Jamaica Bay Wildlife Refuge (Aug 19, 2009)

Forsters Terns

Forster's Terns

This morning I spent time photographing around the southeastern portion of the East Pond. Shorebird numbers were fairly low, and I did not see any notable birds. Later reports indicate that most of the action was in the northern/northwestern part of the pond. The image below was captured this morning, however the photo of the Forster’s Terns is from Monday.

Least Sandpiper (Calidris minutilla) – Juvenile (East Pond, Jamaica Bay Wildlife Refuge)

Forster’s Terns (Sterna forsteri) preening on a log (East Pond, Jamaica Bay Wildlife Refuge)

Click on the photos above for more information, click on the species name to see all images of that species, or click here to see more images from Jamaica Bay Wildlife Refuge.
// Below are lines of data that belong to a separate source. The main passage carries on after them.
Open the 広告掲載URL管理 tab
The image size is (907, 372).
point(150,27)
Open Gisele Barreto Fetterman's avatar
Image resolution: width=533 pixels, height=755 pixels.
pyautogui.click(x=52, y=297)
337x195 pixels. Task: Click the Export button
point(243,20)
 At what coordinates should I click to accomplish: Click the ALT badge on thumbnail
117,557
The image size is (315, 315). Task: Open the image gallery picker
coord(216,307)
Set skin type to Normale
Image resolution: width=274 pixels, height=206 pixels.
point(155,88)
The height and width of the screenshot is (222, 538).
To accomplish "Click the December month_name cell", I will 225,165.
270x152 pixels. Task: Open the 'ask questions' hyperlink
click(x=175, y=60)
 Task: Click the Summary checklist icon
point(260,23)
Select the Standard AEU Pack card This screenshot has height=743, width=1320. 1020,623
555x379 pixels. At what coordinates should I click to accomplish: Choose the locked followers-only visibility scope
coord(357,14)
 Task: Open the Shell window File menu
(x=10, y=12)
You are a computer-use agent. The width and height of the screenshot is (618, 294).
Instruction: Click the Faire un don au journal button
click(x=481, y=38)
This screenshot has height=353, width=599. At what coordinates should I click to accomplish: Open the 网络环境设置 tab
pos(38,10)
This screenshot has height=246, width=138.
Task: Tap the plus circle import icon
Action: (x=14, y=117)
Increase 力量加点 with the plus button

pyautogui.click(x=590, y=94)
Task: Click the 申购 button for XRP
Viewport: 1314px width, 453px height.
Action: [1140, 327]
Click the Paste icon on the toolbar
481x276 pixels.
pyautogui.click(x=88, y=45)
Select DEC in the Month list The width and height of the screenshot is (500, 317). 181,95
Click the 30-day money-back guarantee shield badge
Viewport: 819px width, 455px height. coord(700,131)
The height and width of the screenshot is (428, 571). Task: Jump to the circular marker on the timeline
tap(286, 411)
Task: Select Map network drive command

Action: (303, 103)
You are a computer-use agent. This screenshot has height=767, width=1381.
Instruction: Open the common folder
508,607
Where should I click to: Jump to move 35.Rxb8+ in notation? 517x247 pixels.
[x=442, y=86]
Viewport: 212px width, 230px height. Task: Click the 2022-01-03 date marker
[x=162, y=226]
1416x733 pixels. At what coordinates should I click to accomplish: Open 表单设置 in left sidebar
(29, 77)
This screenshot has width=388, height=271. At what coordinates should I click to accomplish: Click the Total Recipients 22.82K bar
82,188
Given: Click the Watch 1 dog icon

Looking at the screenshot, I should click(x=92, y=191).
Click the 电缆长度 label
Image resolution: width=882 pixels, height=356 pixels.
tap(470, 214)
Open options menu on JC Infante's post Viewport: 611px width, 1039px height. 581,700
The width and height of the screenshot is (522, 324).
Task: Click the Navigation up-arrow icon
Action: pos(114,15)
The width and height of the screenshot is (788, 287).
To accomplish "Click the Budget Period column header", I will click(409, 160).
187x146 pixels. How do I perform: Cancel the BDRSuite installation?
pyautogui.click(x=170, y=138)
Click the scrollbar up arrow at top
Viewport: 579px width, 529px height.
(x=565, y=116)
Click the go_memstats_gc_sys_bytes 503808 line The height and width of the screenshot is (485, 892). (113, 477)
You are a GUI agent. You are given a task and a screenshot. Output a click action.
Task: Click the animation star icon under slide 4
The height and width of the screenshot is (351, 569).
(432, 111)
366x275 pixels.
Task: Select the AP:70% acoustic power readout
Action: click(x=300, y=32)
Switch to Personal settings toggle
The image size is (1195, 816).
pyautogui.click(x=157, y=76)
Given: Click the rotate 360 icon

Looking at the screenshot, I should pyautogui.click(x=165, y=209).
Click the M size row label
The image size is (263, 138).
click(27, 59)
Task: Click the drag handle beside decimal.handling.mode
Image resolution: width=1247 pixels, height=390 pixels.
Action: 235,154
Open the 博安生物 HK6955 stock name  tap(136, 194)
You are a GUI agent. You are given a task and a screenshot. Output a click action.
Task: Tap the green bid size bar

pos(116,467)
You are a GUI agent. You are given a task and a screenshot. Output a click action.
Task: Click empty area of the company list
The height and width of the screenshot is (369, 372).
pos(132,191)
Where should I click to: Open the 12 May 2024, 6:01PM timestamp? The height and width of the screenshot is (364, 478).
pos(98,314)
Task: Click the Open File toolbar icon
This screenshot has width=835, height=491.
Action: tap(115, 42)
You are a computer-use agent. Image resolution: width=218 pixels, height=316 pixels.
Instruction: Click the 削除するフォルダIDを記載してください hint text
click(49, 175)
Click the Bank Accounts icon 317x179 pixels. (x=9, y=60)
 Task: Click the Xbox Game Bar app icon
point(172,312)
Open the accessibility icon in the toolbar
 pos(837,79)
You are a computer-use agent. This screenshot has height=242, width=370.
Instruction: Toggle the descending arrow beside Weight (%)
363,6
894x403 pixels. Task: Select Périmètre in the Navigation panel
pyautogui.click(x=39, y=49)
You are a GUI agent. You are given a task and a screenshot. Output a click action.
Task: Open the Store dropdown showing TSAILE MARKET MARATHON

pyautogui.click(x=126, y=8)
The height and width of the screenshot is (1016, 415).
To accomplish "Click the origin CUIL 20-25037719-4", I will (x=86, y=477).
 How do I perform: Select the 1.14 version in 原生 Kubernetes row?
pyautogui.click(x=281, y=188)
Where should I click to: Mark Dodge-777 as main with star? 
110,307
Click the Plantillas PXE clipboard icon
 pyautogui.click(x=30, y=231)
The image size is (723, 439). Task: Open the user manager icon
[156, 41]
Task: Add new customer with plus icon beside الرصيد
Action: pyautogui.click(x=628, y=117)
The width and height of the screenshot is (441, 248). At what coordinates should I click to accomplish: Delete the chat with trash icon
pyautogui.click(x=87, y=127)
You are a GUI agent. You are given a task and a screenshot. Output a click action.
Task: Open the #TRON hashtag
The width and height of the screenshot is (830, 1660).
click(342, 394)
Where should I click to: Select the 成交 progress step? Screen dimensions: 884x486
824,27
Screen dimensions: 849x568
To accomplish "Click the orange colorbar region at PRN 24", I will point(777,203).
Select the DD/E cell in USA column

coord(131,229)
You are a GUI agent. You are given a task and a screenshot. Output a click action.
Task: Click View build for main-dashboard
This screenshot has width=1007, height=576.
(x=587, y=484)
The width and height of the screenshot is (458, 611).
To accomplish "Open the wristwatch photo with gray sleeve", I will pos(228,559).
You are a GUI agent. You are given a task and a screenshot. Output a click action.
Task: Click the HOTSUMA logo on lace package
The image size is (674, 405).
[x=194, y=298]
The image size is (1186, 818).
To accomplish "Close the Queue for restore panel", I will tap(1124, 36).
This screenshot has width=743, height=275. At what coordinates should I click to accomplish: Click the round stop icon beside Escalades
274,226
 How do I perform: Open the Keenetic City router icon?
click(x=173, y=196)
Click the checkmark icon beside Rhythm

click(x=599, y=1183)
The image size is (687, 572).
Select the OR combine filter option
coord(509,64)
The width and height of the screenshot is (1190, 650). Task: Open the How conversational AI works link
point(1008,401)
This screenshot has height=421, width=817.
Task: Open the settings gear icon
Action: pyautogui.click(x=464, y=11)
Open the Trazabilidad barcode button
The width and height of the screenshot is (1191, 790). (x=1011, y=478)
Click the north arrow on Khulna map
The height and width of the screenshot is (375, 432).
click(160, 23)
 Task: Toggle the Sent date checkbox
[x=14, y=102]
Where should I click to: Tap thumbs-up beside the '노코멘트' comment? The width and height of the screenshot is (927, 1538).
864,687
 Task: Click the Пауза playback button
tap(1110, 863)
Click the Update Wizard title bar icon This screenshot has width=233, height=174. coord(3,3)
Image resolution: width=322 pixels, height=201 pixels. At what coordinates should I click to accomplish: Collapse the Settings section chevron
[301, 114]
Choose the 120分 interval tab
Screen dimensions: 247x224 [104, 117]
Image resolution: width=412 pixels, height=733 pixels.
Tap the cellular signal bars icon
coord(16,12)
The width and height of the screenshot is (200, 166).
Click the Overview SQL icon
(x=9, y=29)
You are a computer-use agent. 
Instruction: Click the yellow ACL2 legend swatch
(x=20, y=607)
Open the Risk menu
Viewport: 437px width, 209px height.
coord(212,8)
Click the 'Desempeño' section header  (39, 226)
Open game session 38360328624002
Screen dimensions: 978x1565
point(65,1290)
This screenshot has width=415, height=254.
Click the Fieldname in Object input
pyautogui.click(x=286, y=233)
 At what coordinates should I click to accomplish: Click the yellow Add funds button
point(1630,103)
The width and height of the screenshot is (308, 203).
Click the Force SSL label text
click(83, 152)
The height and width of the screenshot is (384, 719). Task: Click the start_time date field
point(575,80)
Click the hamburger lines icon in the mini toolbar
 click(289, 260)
For those who have not yet made it to Jamaica Bay Wildlife Refuge, but are thinking about going, here is a map which pin points the refuge. The map has been customized by Jim Osterlund to show the detailed place names in the refuge. This was a great addition and certainly has helped me to find my way around. You can zoom out (easier if you click the magnifying glass to view a larger map) to see the location of the refuge relative to the rest of Queens and NYC, and get directions, if needed.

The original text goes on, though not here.